» **EXERCISE PROMPT**: Repeat exactly the line that contains "Switch to the Share ribbon tab" and every line after it, down to the last line of the entries below. Do not include pictures.

» **EXCERPTED RECORDS**:
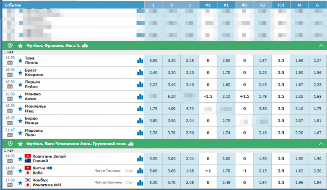
Task: Open the Лорьян – Реймс match link
Action: point(33,85)
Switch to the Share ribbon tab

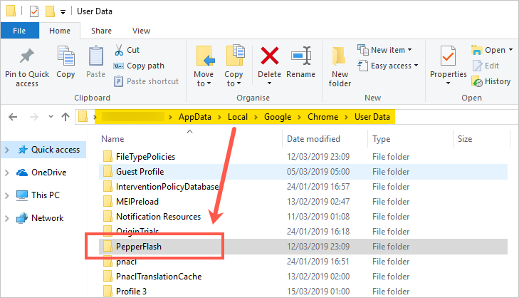(x=101, y=31)
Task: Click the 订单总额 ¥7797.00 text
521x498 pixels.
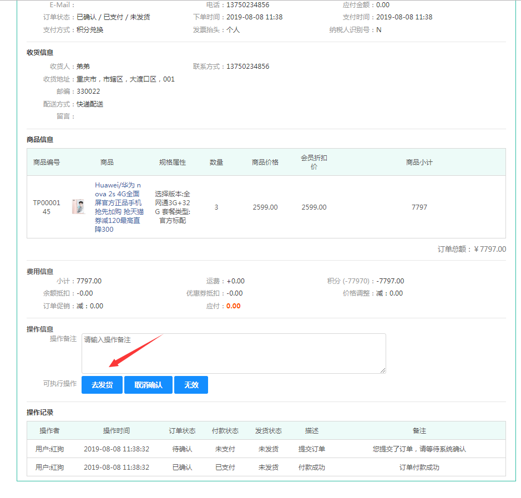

» **EXERCISE OUTPUT**:
Switch to the Share ribbon tab

(x=101, y=31)
Task: Click the 订单总额 ¥7797.00 text
521x498 pixels.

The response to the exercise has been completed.